Se seu pequeno usa a palavra “gordura” para descrever eles mesmos ou outras pessoas, tente evitar a reação imediata do “Isso não é legal de dizer” ou “Você não é gordo, você é lindo!”. No lugar disso, mais uma vez, experimente as perguntas: “Por que você escolheu esta palavra?” ou “O que você acha que gordura significa?”. Se a resposta claramente estiver associada a algum dos estereótipos que costumam acompanhar as pessoas gordas (preguiçosas, desleixadas, comem demais) explique que essas crenças negativas sobre pessoas grandes não são verdadeiras. E aí prossiga: “Muita gente pensa e diz coisas bem ruins sobre pessoas gordas. Isso se chama gordofobia e é um problema bem sério no nosso mundo, que adultos como eu estão tentando resolver”.

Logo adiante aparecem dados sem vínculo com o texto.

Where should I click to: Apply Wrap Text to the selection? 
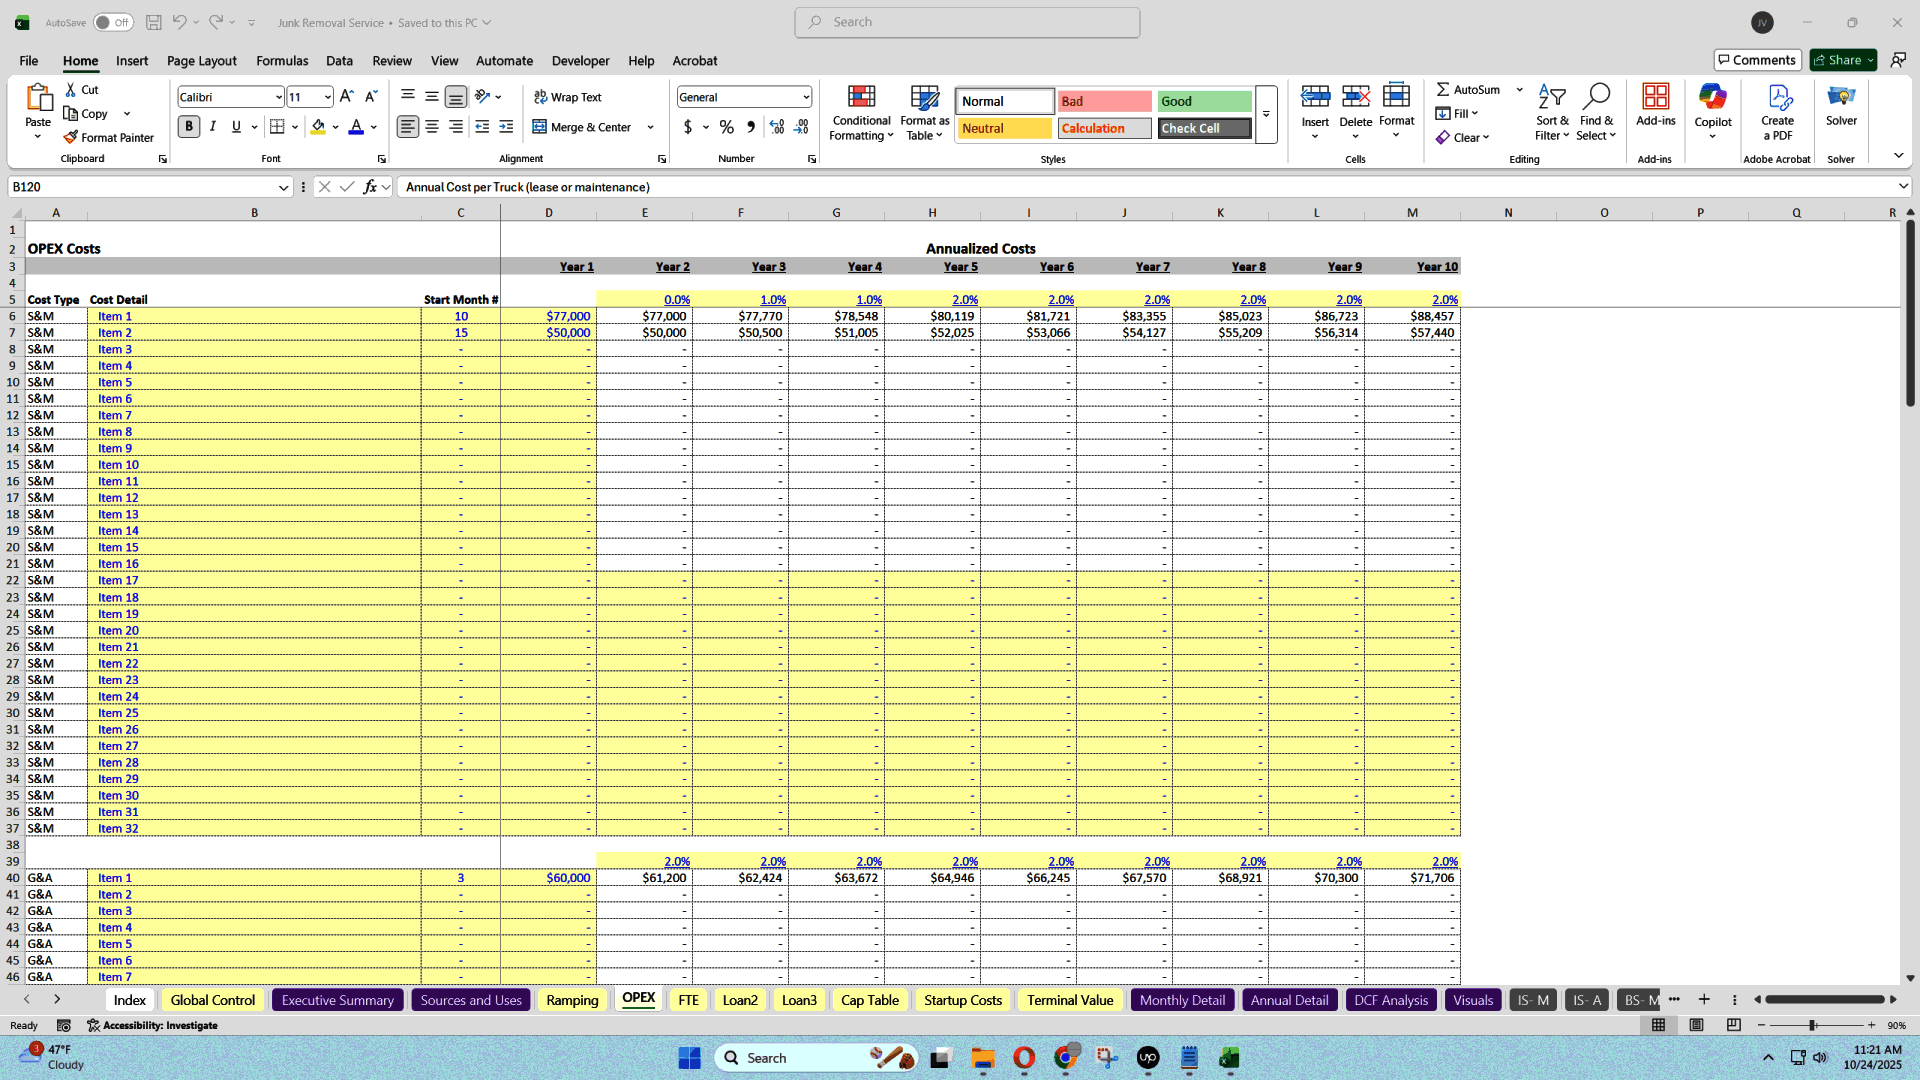point(567,96)
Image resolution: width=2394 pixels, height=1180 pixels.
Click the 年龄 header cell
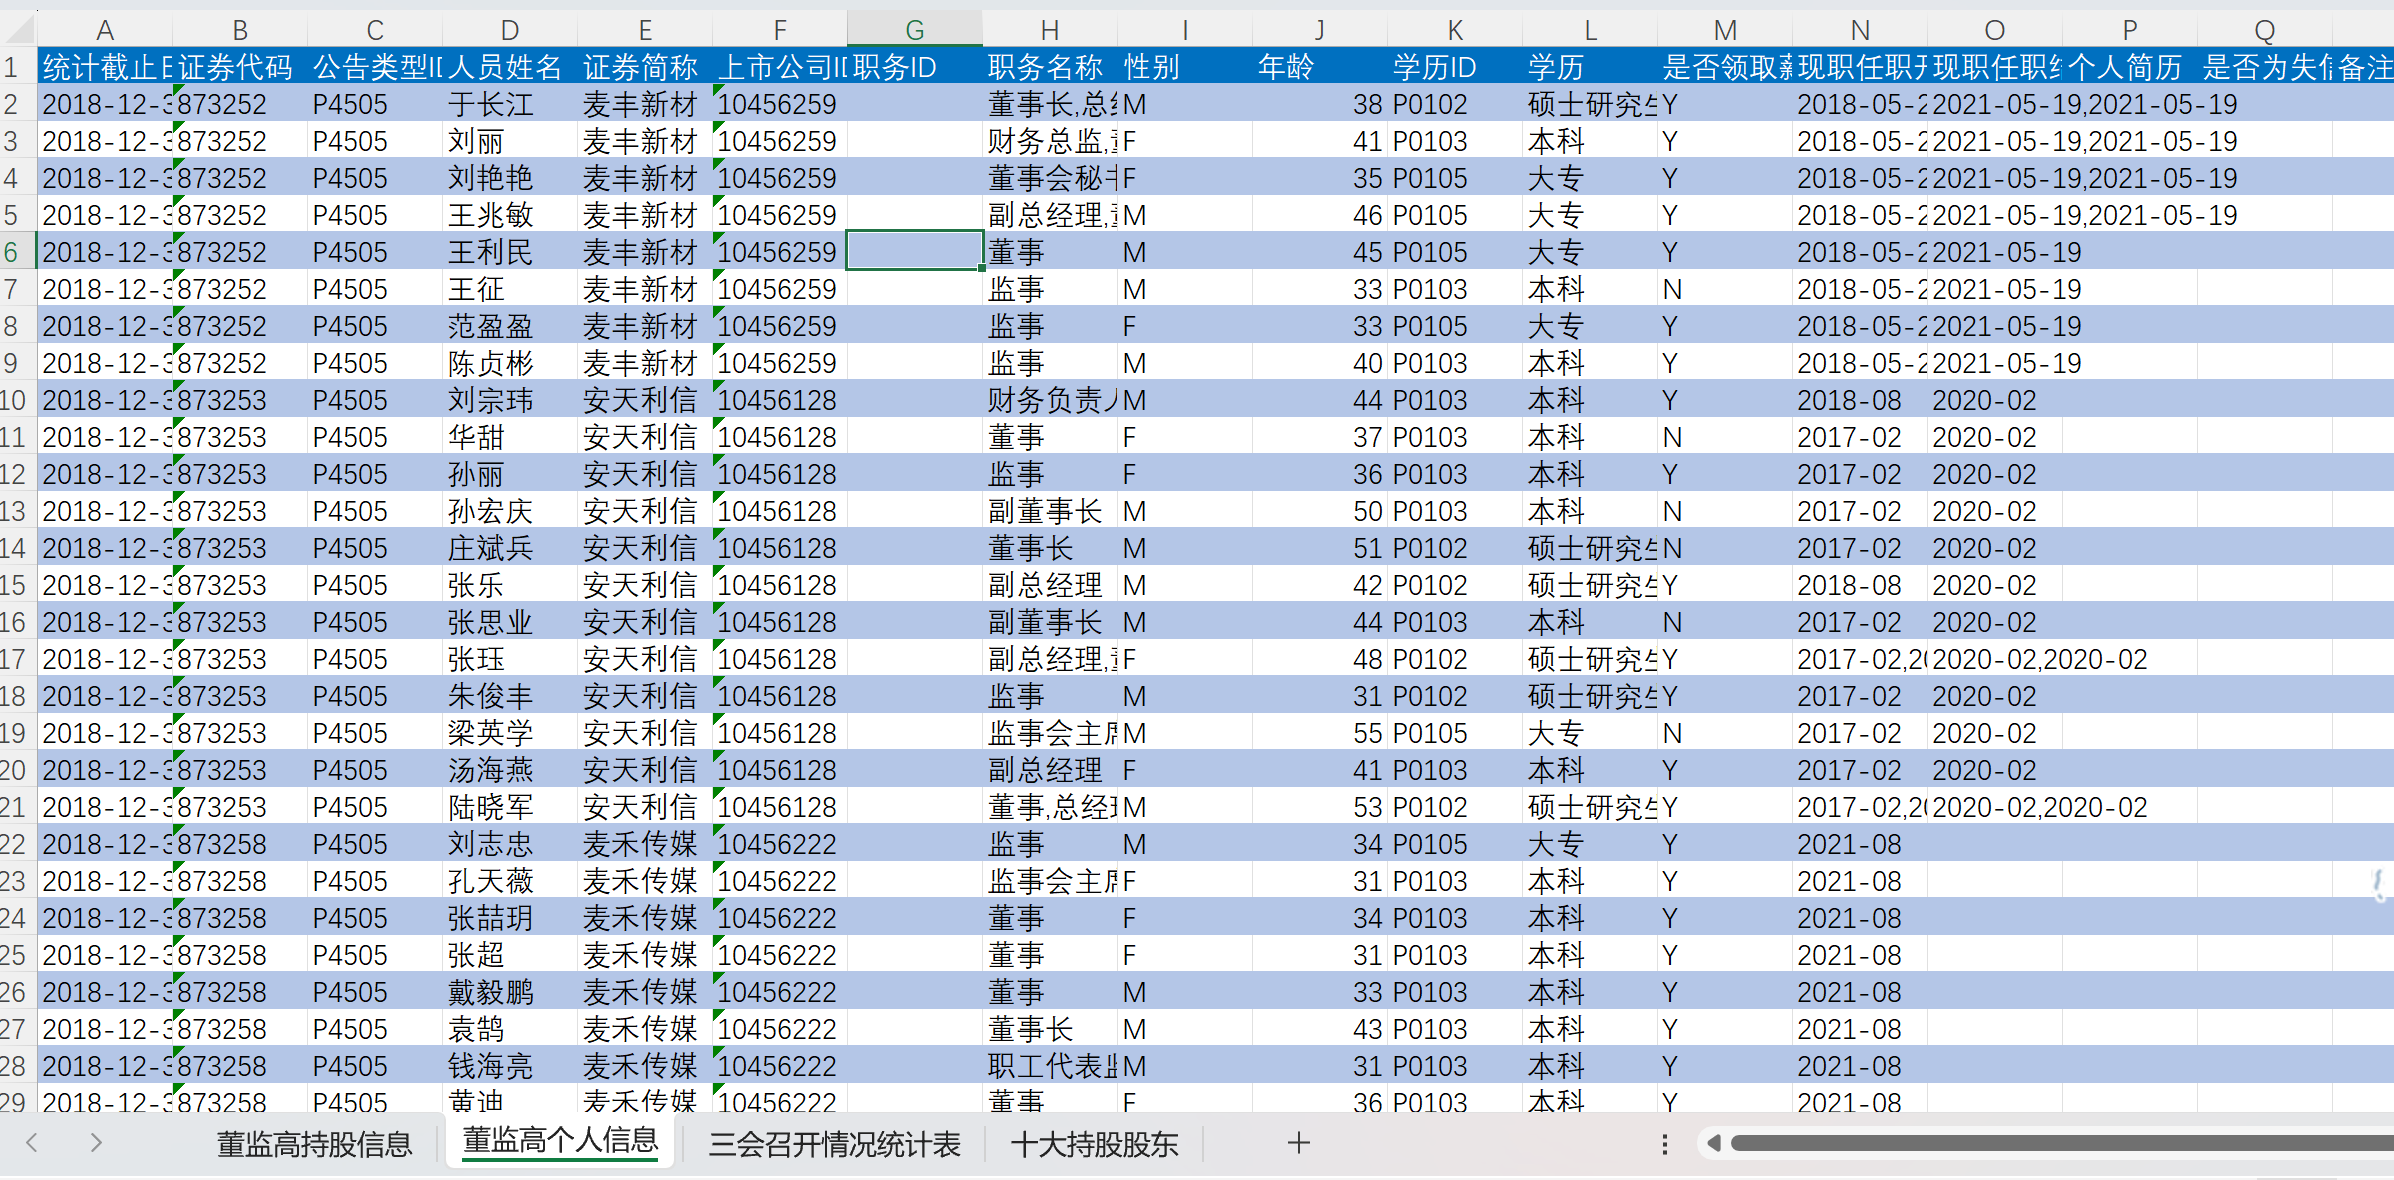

Jeff Hunger, um professor assistente de psicologia social da Miami Univerity em Ohio, sugere que se identifique gordofobia em termos concretos que crianças possam reconhecer. Você pode dizer algo como “Sei que seus bonecos e seus personagens favoritos são todos magros e aí você pode achar que você deve ser igual eles também. Mas o corpo de cada pessoa é diferente e isso é bom!”.

Se alguém chamar seu filho de gordo ou fizer algum comentário maldoso sobre seus hábitos alimentares, comece validando seus sentimentos. “A gente fica mesmo muito triste quando algum amigo diz que não devemos comer um doce, né?”. E aí dê a eles espaço para explorar e processar estes sentimentos. Você também vai ter que se responsabilizar por algo que você tenha feito ou dito no passado e que tenha contribuído. (Se seu filho estiver sofrendo bullying por causa do peso na escola ou por membros da família, um terapeuta pode ajudar).

Então, redefina o que eles experienciaram: “Seu corpo não é o problema. Você não precisa nunca tentar emagrecer através de uma dieta.” O mundo vai tentar de mil maneiras dizer algo diferente disso. Mas eles devem sempre ouvir dos pais a verdade.

(Virginia Sole-Smith é autora do livro The Eating Instinct: Food Culture, Body Image and Guilt in America [O instinto de comer: Cultura da comida, imagem corporal e culta na América]. Seus artigos sobre cultura da dieta, saúde e parentalidade estão no The New York Times, Scientific American e muitas outras publicações.)